Dataset entries:

--------------------

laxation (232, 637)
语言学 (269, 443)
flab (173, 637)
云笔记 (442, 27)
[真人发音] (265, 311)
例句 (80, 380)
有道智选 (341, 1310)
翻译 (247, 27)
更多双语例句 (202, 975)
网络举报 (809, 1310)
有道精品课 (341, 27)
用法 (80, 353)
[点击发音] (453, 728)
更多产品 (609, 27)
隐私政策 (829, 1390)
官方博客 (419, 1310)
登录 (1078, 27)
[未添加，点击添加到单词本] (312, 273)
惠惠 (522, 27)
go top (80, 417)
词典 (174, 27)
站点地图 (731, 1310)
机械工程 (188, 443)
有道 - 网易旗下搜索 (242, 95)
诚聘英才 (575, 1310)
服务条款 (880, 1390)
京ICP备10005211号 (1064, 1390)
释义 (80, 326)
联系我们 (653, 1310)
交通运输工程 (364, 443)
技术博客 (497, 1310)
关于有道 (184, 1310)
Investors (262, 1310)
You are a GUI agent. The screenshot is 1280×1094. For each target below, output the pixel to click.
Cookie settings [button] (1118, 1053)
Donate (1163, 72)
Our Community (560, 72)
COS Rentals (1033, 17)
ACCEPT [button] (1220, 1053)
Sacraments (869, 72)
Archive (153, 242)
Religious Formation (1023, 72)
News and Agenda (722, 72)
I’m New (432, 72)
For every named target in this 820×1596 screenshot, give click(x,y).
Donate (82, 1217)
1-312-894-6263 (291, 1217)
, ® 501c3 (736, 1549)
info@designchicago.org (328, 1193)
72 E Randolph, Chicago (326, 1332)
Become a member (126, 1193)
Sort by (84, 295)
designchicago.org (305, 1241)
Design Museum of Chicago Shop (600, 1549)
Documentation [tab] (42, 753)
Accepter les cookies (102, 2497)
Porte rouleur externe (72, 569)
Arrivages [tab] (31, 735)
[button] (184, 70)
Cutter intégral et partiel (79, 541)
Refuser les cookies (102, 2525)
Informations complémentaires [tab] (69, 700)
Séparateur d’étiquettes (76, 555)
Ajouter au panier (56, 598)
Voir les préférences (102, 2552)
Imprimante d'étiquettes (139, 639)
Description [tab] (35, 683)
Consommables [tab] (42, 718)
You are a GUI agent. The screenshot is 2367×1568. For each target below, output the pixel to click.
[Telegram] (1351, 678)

--------------------

▸ WHAT TO WORK ON:
Only the lines above from the one with "诚聘英才 (575, 1310)" through the one with "Cookie settings [button] (1118, 1053)" should be duplicated, character for character.

▸ SOLUTION FOR THIS TASK:
诚聘英才 (575, 1310)
服务条款 (880, 1390)
京ICP备10005211号 (1064, 1390)
释义 (80, 326)
联系我们 (653, 1310)
交通运输工程 (364, 443)
技术博客 (497, 1310)
关于有道 (184, 1310)
Investors (262, 1310)
You are a GUI agent. The screenshot is 1280×1094. For each target below, output the pixel to click.
Cookie settings [button] (1118, 1053)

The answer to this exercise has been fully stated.